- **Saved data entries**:
[Start of section]
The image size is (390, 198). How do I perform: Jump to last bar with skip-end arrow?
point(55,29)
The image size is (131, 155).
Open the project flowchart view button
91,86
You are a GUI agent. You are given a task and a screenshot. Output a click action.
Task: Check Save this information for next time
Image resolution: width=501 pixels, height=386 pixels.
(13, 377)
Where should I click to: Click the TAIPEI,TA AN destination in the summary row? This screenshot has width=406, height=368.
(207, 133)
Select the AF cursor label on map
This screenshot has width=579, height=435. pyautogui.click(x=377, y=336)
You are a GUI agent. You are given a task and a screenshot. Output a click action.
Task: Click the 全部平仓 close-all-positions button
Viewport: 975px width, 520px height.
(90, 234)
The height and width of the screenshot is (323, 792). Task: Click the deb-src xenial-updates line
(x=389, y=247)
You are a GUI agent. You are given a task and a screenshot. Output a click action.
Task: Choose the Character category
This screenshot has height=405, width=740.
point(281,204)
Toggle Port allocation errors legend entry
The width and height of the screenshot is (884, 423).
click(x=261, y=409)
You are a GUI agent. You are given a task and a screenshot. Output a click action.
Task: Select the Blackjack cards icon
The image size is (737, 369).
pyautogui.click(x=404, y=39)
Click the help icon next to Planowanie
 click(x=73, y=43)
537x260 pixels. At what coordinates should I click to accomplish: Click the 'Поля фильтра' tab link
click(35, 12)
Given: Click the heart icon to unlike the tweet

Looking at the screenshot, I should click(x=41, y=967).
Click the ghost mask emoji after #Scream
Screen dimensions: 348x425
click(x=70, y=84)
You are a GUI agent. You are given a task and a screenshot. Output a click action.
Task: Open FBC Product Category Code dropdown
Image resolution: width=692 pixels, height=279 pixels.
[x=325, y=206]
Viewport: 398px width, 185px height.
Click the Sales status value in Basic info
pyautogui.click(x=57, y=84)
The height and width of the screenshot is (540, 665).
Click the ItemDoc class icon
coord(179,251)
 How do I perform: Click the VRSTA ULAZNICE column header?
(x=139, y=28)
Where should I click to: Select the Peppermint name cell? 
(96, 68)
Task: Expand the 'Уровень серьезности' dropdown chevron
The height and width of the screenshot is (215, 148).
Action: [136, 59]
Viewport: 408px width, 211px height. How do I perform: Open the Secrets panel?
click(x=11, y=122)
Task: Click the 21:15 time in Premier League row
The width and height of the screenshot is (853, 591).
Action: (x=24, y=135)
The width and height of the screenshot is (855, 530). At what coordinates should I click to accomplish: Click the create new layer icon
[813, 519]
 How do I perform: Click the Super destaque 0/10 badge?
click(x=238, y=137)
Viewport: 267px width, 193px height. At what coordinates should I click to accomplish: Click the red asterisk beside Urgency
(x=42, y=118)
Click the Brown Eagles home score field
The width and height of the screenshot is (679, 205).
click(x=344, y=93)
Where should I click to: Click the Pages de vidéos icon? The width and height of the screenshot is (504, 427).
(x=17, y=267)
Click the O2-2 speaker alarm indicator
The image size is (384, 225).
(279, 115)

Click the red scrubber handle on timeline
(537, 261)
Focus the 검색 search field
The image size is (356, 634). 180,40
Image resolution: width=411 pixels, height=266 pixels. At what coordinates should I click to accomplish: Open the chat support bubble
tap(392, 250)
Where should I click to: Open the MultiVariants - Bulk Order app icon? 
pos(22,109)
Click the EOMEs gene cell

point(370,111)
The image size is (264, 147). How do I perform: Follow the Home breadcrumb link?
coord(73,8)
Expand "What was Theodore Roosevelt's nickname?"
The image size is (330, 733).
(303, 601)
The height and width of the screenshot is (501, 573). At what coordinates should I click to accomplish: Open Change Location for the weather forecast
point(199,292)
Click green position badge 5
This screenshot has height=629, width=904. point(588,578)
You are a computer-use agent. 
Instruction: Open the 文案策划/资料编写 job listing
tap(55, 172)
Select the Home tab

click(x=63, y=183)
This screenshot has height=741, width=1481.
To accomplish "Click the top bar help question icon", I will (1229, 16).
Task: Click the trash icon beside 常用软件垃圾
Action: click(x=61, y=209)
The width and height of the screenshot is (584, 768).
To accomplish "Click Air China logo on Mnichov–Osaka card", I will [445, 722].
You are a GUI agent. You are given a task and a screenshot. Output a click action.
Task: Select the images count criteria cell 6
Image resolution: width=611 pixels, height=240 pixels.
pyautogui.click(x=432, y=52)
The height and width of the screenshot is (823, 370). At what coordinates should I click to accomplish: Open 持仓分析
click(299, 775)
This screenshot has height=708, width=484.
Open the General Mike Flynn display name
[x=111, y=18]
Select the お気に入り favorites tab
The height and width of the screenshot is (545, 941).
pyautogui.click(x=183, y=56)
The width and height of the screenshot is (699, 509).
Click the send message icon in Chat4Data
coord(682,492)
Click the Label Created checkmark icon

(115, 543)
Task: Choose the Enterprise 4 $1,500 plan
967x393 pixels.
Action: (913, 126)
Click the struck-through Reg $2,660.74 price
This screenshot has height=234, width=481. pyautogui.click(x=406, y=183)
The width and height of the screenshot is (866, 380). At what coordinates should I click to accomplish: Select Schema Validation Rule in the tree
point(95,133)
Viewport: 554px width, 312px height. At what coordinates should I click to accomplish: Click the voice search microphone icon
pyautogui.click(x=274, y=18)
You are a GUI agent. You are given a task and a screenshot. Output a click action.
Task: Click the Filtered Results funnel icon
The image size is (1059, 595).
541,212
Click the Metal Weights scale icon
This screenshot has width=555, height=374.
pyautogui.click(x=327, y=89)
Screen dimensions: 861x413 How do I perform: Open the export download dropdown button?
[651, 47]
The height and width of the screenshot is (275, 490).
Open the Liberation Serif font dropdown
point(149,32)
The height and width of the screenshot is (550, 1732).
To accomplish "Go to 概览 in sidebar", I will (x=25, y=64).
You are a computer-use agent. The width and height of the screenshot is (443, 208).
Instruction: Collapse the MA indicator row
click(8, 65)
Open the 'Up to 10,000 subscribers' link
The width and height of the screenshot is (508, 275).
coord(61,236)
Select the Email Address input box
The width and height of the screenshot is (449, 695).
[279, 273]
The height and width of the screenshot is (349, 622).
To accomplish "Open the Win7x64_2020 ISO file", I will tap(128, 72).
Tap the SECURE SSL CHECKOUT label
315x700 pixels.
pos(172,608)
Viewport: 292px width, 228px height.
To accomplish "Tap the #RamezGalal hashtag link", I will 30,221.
[End of section]
- **Activity**: Write the entries above out again, unchanged and complete.

- **Reply to the task**:
The image size is (390, 198). How do I perform: Jump to last bar with skip-end arrow?
point(55,29)
The image size is (131, 155).
Open the project flowchart view button
91,86
You are a GUI agent. You are given a task and a screenshot. Output a click action.
Task: Check Save this information for next time
Image resolution: width=501 pixels, height=386 pixels.
(13, 377)
Where should I click to: Click the TAIPEI,TA AN destination in the summary row? This screenshot has width=406, height=368.
(207, 133)
Select the AF cursor label on map
This screenshot has width=579, height=435. pyautogui.click(x=377, y=336)
You are a GUI agent. You are given a task and a screenshot. Output a click action.
Task: Click the 全部平仓 close-all-positions button
Viewport: 975px width, 520px height.
(90, 234)
The height and width of the screenshot is (323, 792). Task: Click the deb-src xenial-updates line
(x=389, y=247)
You are a GUI agent. You are given a task and a screenshot. Output a click action.
Task: Choose the Character category
This screenshot has height=405, width=740.
point(281,204)
Toggle Port allocation errors legend entry
The width and height of the screenshot is (884, 423).
click(x=261, y=409)
You are a GUI agent. You are given a task and a screenshot. Output a click action.
Task: Select the Blackjack cards icon
The image size is (737, 369).
pyautogui.click(x=404, y=39)
Click the help icon next to Planowanie
 click(x=73, y=43)
537x260 pixels. At what coordinates should I click to accomplish: Click the 'Поля фильтра' tab link
click(35, 12)
Given: Click the heart icon to unlike the tweet

Looking at the screenshot, I should click(x=41, y=967).
Click the ghost mask emoji after #Scream
Screen dimensions: 348x425
click(x=70, y=84)
You are a GUI agent. You are given a task and a screenshot. Output a click action.
Task: Open FBC Product Category Code dropdown
Image resolution: width=692 pixels, height=279 pixels.
[x=325, y=206]
Viewport: 398px width, 185px height.
Click the Sales status value in Basic info
pyautogui.click(x=57, y=84)
The height and width of the screenshot is (540, 665).
Click the ItemDoc class icon
coord(179,251)
 How do I perform: Click the VRSTA ULAZNICE column header?
(x=139, y=28)
Where should I click to: Select the Peppermint name cell? 
(96, 68)
Task: Expand the 'Уровень серьезности' dropdown chevron
The height and width of the screenshot is (215, 148).
Action: [136, 59]
Viewport: 408px width, 211px height. How do I perform: Open the Secrets panel?
click(x=11, y=122)
Task: Click the 21:15 time in Premier League row
The width and height of the screenshot is (853, 591).
Action: (x=24, y=135)
The width and height of the screenshot is (855, 530). At what coordinates should I click to accomplish: Click the create new layer icon
[813, 519]
 How do I perform: Click the Super destaque 0/10 badge?
click(x=238, y=137)
Viewport: 267px width, 193px height. At what coordinates should I click to accomplish: Click the red asterisk beside Urgency
(x=42, y=118)
Click the Brown Eagles home score field
The width and height of the screenshot is (679, 205).
click(x=344, y=93)
Where should I click to: Click the Pages de vidéos icon? The width and height of the screenshot is (504, 427).
(x=17, y=267)
Click the O2-2 speaker alarm indicator
The image size is (384, 225).
(279, 115)

Click the red scrubber handle on timeline
(537, 261)
Focus the 검색 search field
The image size is (356, 634). 180,40
Image resolution: width=411 pixels, height=266 pixels. At what coordinates should I click to accomplish: Open the chat support bubble
tap(392, 250)
Where should I click to: Open the MultiVariants - Bulk Order app icon? 
pos(22,109)
Click the EOMEs gene cell

point(370,111)
The image size is (264, 147). How do I perform: Follow the Home breadcrumb link?
coord(73,8)
Expand "What was Theodore Roosevelt's nickname?"
The image size is (330, 733).
(303, 601)
The height and width of the screenshot is (501, 573). At what coordinates should I click to accomplish: Open Change Location for the weather forecast
point(199,292)
Click green position badge 5
This screenshot has height=629, width=904. point(588,578)
You are a computer-use agent. 
Instruction: Open the 文案策划/资料编写 job listing
tap(55, 172)
Select the Home tab

click(x=63, y=183)
This screenshot has height=741, width=1481.
To accomplish "Click the top bar help question icon", I will (1229, 16).
Task: Click the trash icon beside 常用软件垃圾
Action: click(x=61, y=209)
The width and height of the screenshot is (584, 768).
To accomplish "Click Air China logo on Mnichov–Osaka card", I will [445, 722].
You are a GUI agent. You are given a task and a screenshot. Output a click action.
Task: Select the images count criteria cell 6
Image resolution: width=611 pixels, height=240 pixels.
pyautogui.click(x=432, y=52)
The height and width of the screenshot is (823, 370). At what coordinates should I click to accomplish: Open 持仓分析
click(299, 775)
This screenshot has height=708, width=484.
Open the General Mike Flynn display name
[x=111, y=18]
Select the お気に入り favorites tab
The height and width of the screenshot is (545, 941).
pyautogui.click(x=183, y=56)
The width and height of the screenshot is (699, 509).
Click the send message icon in Chat4Data
coord(682,492)
Click the Label Created checkmark icon

(115, 543)
Task: Choose the Enterprise 4 $1,500 plan
967x393 pixels.
Action: (913, 126)
Click the struck-through Reg $2,660.74 price
This screenshot has height=234, width=481. pyautogui.click(x=406, y=183)
The width and height of the screenshot is (866, 380). At what coordinates should I click to accomplish: Select Schema Validation Rule in the tree
point(95,133)
Viewport: 554px width, 312px height. At what coordinates should I click to accomplish: Click the voice search microphone icon
pyautogui.click(x=274, y=18)
You are a GUI agent. You are given a task and a screenshot. Output a click action.
Task: Click the Filtered Results funnel icon
The image size is (1059, 595).
541,212
Click the Metal Weights scale icon
This screenshot has width=555, height=374.
pyautogui.click(x=327, y=89)
Screen dimensions: 861x413 How do I perform: Open the export download dropdown button?
[651, 47]
The height and width of the screenshot is (275, 490).
Open the Liberation Serif font dropdown
point(149,32)
The height and width of the screenshot is (550, 1732).
To accomplish "Go to 概览 in sidebar", I will (x=25, y=64).
You are a computer-use agent. The width and height of the screenshot is (443, 208).
Instruction: Collapse the MA indicator row
click(8, 65)
Open the 'Up to 10,000 subscribers' link
The width and height of the screenshot is (508, 275).
coord(61,236)
Select the Email Address input box
The width and height of the screenshot is (449, 695).
[279, 273]
The height and width of the screenshot is (349, 622).
To accomplish "Open the Win7x64_2020 ISO file", I will tap(128, 72).
Tap the SECURE SSL CHECKOUT label
315x700 pixels.
pos(172,608)
Viewport: 292px width, 228px height.
To accomplish "Tap the #RamezGalal hashtag link", I will 30,221.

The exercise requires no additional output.